I don’t see how this is a criticism of my position, so I’ll simply say it’s an unfortunate fact. We can deal with the problem, to the degree there is a problem, in a number of far better ways.
Maybe an ethical lapse - but the doctor is probably doing what the patient wants, and the patient isn’t directly paying. Lots of patients want it to be fixed right now - pain pills and diet changes are slower and tougher on the patient. So there are plenty of reasons to go this way besides the extra money. And the patients aren’t being coerced into it. If it is an ethical lapse, it is a minor one. How about C-sections? They probably do reduce risk - they are also more expensive. Medicine takes a lot of judgment, and it is possible a doctor who doesn’t care about money would make the same decisions.
As for increased competition, how would that work exactly? When I was a kid, 50 years ago, we went to one of the first HMOs. Most doctors were independent, working out of small offices. Today I go to a gigantic group - which has shared access to expensive technology. 100 doctors under one roof reduces competition, but I think that train has left the station. In situations of naturally reduced competition, government regulation might be the best way of getting the benefits of larger groups without some of the disadvantages.

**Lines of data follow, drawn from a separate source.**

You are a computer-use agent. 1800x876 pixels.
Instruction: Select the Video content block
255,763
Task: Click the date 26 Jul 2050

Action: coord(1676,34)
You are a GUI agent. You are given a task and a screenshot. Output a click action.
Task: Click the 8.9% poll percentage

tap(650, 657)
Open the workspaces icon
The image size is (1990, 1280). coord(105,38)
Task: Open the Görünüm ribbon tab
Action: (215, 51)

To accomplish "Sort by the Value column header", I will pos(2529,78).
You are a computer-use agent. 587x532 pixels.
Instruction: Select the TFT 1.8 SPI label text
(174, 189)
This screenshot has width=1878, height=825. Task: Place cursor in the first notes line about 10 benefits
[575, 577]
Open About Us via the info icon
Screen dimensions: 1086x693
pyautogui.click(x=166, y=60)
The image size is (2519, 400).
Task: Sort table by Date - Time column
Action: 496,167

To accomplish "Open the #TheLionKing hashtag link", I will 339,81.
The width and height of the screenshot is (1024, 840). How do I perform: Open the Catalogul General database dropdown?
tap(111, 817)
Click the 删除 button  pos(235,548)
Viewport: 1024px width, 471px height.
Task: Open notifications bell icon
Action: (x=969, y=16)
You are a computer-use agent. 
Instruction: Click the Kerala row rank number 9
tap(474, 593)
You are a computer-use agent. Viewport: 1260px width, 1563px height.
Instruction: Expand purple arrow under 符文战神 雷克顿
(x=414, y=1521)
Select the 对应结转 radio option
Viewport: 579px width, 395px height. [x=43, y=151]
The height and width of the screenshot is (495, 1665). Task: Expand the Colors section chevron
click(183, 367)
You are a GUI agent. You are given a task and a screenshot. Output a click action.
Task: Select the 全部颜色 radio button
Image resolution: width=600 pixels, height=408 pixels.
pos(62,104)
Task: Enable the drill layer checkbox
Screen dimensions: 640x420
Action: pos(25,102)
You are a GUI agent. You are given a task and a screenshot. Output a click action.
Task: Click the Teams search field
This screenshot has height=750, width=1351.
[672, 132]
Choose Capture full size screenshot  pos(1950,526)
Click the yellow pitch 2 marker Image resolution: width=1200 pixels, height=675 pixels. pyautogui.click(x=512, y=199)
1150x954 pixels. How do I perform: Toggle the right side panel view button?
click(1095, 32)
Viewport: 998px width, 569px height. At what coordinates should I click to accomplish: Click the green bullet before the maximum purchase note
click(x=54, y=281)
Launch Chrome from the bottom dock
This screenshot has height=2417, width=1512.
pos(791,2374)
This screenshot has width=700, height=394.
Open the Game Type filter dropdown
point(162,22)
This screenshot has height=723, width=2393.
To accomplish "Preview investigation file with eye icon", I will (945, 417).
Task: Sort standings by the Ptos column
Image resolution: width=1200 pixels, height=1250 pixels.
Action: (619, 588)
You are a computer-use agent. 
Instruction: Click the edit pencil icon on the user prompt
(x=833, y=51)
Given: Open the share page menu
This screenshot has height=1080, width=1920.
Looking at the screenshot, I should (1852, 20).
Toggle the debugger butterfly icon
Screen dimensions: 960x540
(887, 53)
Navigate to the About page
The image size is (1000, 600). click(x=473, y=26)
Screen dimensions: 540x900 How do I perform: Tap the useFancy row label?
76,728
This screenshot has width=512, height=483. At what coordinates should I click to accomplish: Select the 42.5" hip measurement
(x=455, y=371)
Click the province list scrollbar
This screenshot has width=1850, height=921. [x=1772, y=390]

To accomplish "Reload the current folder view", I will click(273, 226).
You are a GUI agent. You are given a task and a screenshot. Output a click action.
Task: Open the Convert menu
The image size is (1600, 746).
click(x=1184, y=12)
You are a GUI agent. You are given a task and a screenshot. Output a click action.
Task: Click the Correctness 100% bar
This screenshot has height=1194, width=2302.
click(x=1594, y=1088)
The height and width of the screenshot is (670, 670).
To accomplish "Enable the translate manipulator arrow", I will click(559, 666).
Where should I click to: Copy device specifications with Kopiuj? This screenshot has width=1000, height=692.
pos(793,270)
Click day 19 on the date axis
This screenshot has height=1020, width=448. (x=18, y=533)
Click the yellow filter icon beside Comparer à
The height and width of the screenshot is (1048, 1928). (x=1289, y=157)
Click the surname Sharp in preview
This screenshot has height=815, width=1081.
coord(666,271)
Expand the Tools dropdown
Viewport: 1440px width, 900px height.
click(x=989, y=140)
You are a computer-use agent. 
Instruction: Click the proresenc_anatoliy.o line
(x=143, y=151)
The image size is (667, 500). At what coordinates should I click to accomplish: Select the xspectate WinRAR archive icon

Sure it can happen, if we have rules about paying for evidence-based treatment. If someone wants to pay for a treatment that has been demonstrated to be ineffective, let him, but let’s not have the pool pay.
Lipo works. So does exercise.
Gall stone surgery works. So does a change in diet.
Chemo sometimes works for a small portion of the population.
C-Sections work very well (and one saved my son’s life - cord was wrapped around his neck).
In each one of these, a judgement call is made by the physician around several possible methods that have positive outcomes - depending on the patient. The patient drives so much of the process. Their willingness to follow the drug regimine. Their willingness to follow the new diet. Their willingness to exercise. The patient’s actions impact what is the best solution.
http://www.alternet.org/healthwellness/140918/we’ve_been_trapped_inside_a_bad_health_care_system_so_long%2C_we_don’t_even_know_how_much_we’re_missing_/
We don’t realize what a soul sucking health care system we have until we go somewhere that does not have it. The psychological effects of sweating and worrying about medical coverage is so ingrained into our lives, that we just accept it like unthinking soldiers. It is a demoralizing mentaally restricting system that does psychological harm and financial harm. it is wrong.